● **What needs to be done**
Transcribe the records below exactly, from their first line through the line containing "Zertifizierung (317, 1003)". Omit every line after it.

● **Material provided**
..............................

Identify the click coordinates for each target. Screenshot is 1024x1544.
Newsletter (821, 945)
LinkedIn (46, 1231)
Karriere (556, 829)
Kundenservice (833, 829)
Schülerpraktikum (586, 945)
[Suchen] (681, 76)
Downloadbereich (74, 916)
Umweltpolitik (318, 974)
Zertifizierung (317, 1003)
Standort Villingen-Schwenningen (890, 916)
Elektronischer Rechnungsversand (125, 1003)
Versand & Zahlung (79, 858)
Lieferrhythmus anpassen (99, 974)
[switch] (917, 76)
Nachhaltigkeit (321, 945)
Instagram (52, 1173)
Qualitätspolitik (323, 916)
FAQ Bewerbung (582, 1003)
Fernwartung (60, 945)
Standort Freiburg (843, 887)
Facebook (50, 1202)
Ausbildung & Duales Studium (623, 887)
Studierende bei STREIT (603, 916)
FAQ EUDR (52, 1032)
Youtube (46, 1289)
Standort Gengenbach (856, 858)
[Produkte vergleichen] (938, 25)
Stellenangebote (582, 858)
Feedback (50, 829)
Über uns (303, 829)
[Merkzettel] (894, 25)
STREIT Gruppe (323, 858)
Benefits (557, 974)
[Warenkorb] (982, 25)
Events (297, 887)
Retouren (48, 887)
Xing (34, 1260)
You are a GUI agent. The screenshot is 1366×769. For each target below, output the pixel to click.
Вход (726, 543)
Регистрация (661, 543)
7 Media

..............................

● **The answer**
Identify the click coordinates for each target. Screenshot is 1024x1544.
Newsletter (821, 945)
LinkedIn (46, 1231)
Karriere (556, 829)
Kundenservice (833, 829)
Schülerpraktikum (586, 945)
[Suchen] (681, 76)
Downloadbereich (74, 916)
Umweltpolitik (318, 974)
Zertifizierung (317, 1003)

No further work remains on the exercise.